Former military junta leader in Guatemala

Elfego Hernán Monzón Aguirre (5 May 1912 – 6 June 1981) was a Guatemalan army officer who was President of Guatemala and leader of a military junta from 29 June 1954 to 8 July 1954, during the 1954 Guatemalan coup d'état.

== Early career ==
Monzón was an officer in the Guatemalan military, eventually attaining the rank of Colonel. He also served in the cabinet of Guatemalan President Jacobo Árbenz (in office from 1951 to 1954). Historian Jim Handy described him in 1985 as "minister for government," while a U.S. government memorandum described him as a "minister without portfolio" on 14 January 1954. Sources within the U.S. embassy in Guatemala were reported to have said that Monzón had, in private conversations, expressed concerns over communist influence in Guatemala, after he had been approached with the suggestion that he led a coup against the government. Monzón stated that the army itself was anti-communist, but that conditions needed to worsen before the army would do anything. However, he anticipated that in a few months, the army would be willing to force Árbenz to resign, and he expressed hopes that other countries would place severe economic pressure on Guatemala. Monzón had heard of a coup attempt being planned, and was worried that it would lead to severe bloodshed. Tim Weiner, in his history of the Central Intelligence Agency (CIA), stated that Monzón had been bribed by CIA officer Henry Hecksher.

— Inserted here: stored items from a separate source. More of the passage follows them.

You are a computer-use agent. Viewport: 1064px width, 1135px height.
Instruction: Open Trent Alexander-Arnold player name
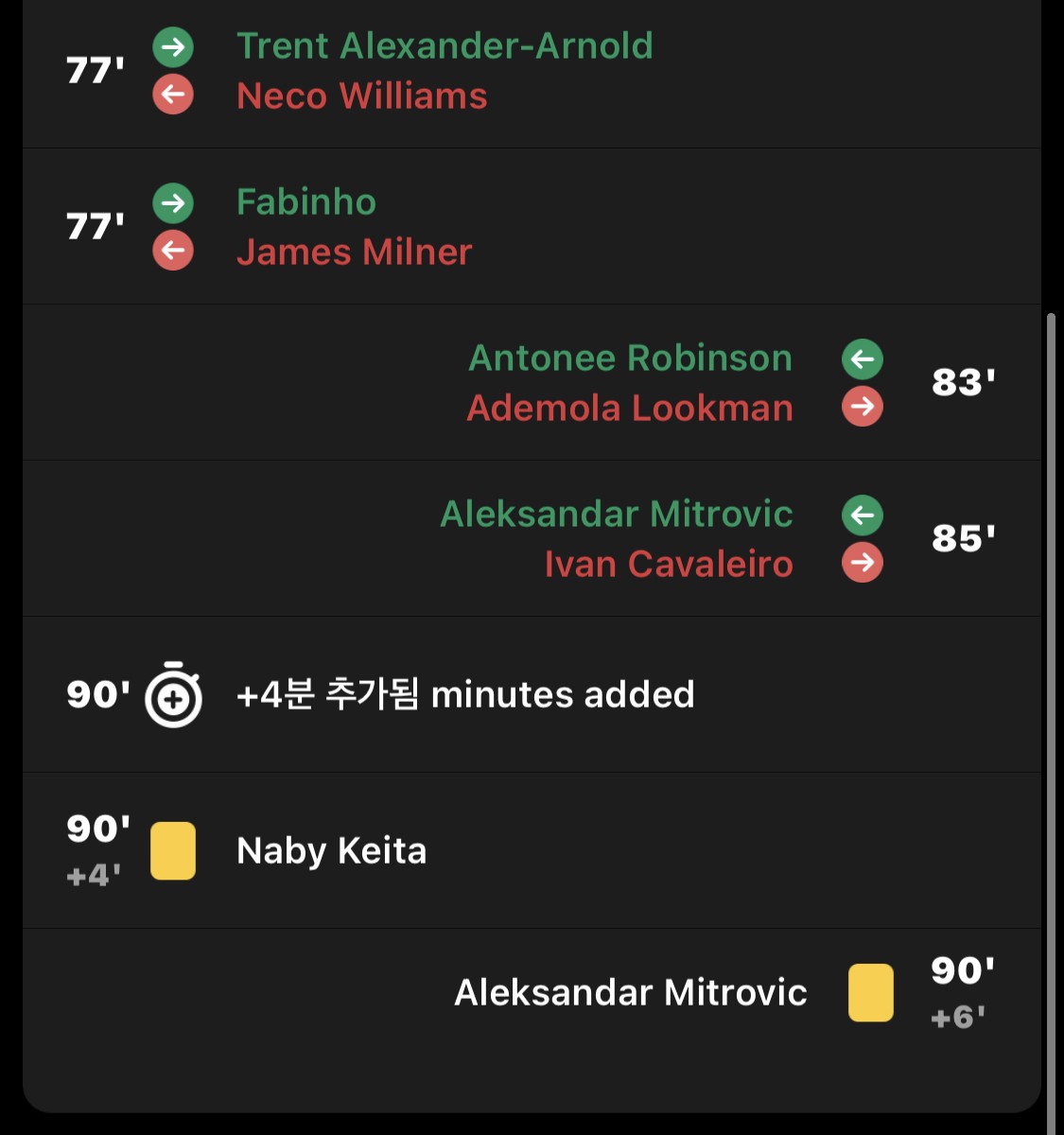pos(445,45)
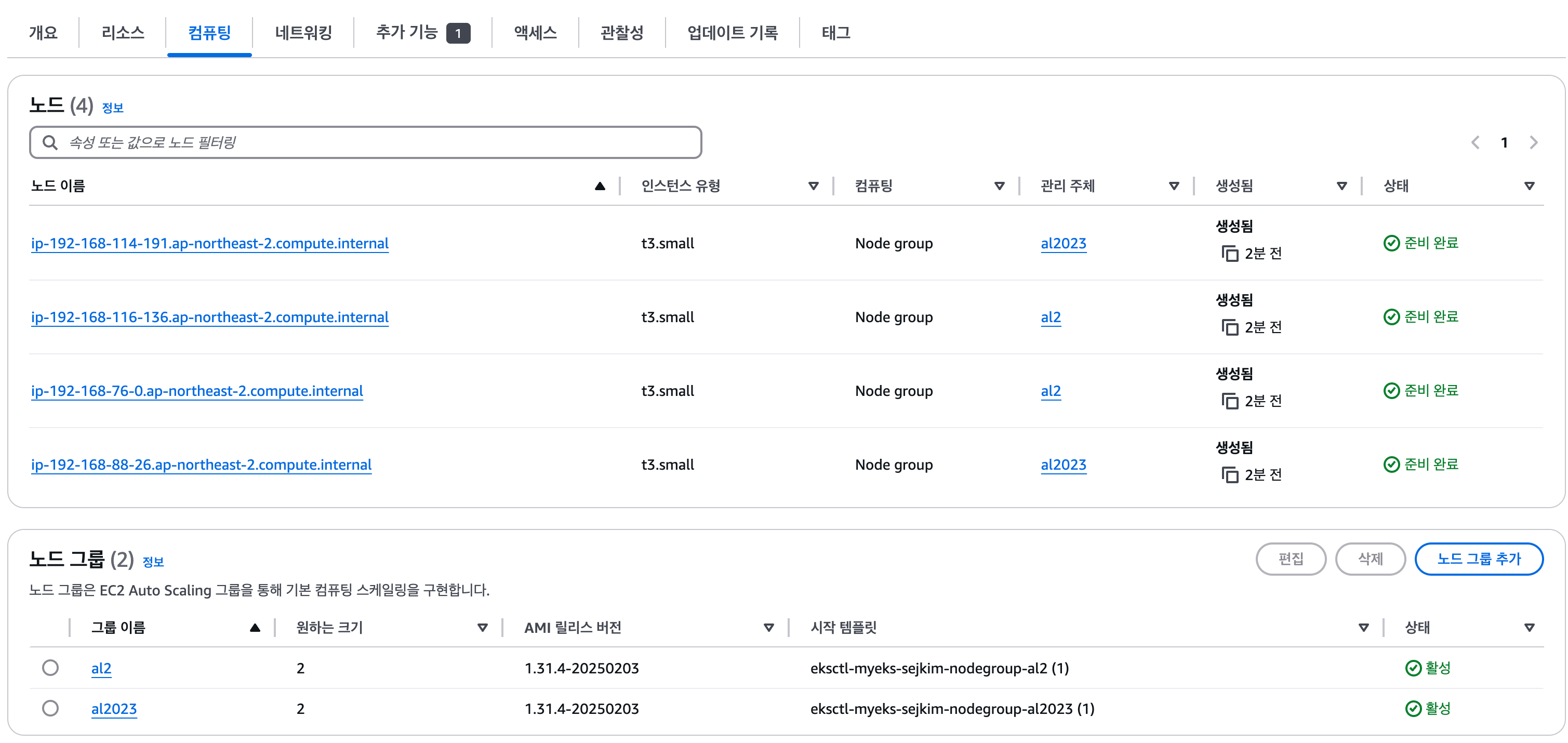Select the al2023 node group radio button

click(x=50, y=708)
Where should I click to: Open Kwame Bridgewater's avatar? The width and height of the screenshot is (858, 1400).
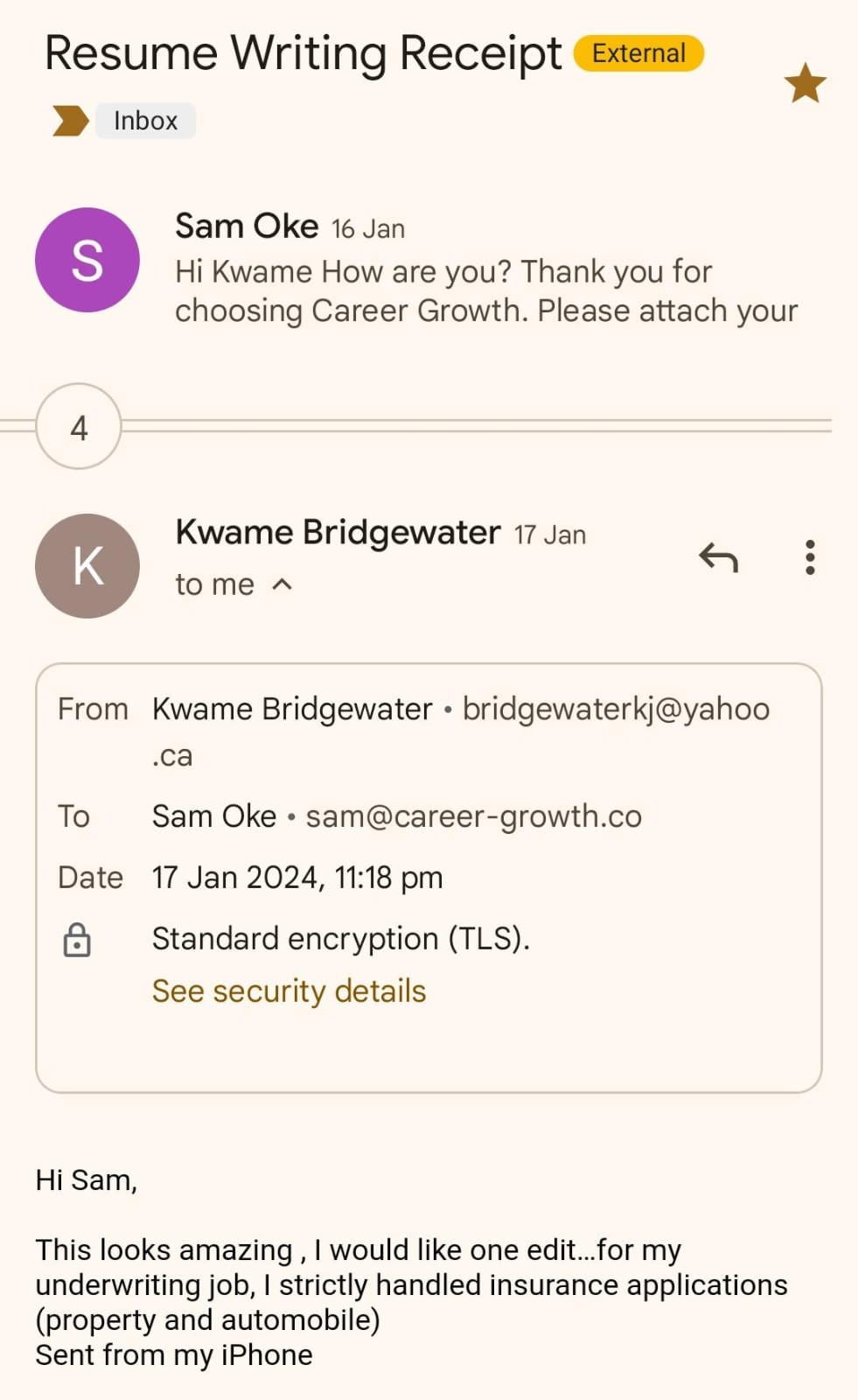coord(87,566)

== Assumption of presidency ==
On 27 June 1954 Árbenz resigned as a result of a U.S. sponsored coup. Carlos Enrique Díaz replaced him as president, at the head of a military junta, which also included Monzón, and Jose Angel Sánchez. On 29 June Díaz was forced to resign, and a new three-person junta, headed by Monzón, took power. Witnesses later stated that Díaz' removal took place at 4 AM in Díaz' home. U.S. diplomat John Peurifoy, who had also played a role in the coup, had summoned all three members of the military junta there, and Díaz had announced that he was resigning after a meeting with Peurifoy and Sánchez. Monzón then entered and announced that he was forming the new junta. Historian Piero Gleijeses stated that Peurifoy was rough with Díaz at the meeting, berating him for allowing Árbenz to criticize the U.S. in his resignation speech. Díaz later stated that Peurifoy had presented him with a list of names, and demanded that all of them be shot by the next day, because they were communists; Díaz had refused, turning Peurifoy further against him. Gleijeses maintains that Peurifoy compelled Díaz to allow Monzón to become president, as Monzón was more staunchly anti-communist. The other members of Monzón's junta were José Luis Cruz Salazar and Mauricio Dubois. Life magazine described Monzón as having "a more impressive anti-Communist record" than Díaz.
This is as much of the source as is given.